The SFDA’s classification system generally follows international standards, such as those outlined by the Global Harmonization Task Force (GHTF), now succeeded by the International Medical Device Regulators Forum (IMDRF), and may also be influenced by the classification systems of other regulatory authorities.  While specific details of the SFDA’s classification criteria may not be readily available, it typically includes classes similar to those found in other regulatory frameworks, such as:  

Medical Devices 

Saudi Arabia classifies medical devices into four classes and uses the same 22 classification rules found in the MDR: 

  • Class A - Low risk (MDR Class I). 
  • Class B - Low to medium risk (MDR class IIa). 
  • Class A – Sterile or Measuring function - Low to medium risk (MDR Class I – sterile/measuring) 
  • Class C - Medium to high risk (MDR class IIb). 
  • Class A – Reusable surgical instruments - Low to medium risk (MDR Class I - reusable) 
  • Class D - High risk (MDR class III). 

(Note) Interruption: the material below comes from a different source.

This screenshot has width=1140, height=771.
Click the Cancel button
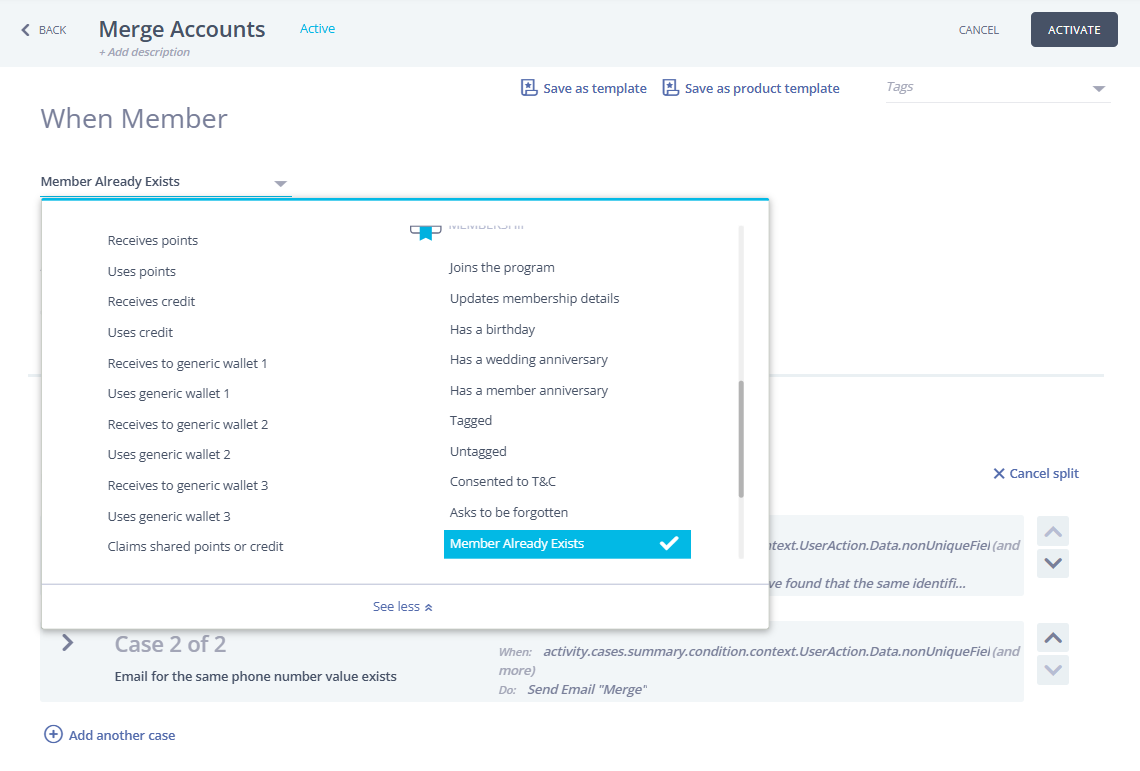pyautogui.click(x=978, y=30)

In Vitro Diagnostic Devices 

IVD classifications are similar to those defined in the EU IVDR: 

  • Class A - Lowest risk. Examples include specimen receptacles and buffer solutions. 
  • Class C - IVDs used for detecting an infectious agent that does not have a high risk of propogation. 
  • Class B - IVDs for self-testing with lower risk to patients. 
  • Class D - IVDs that detect or are exposed to life-threatening transmissible agents or or transmissible agents and infectious diseases with a high risk of propagation.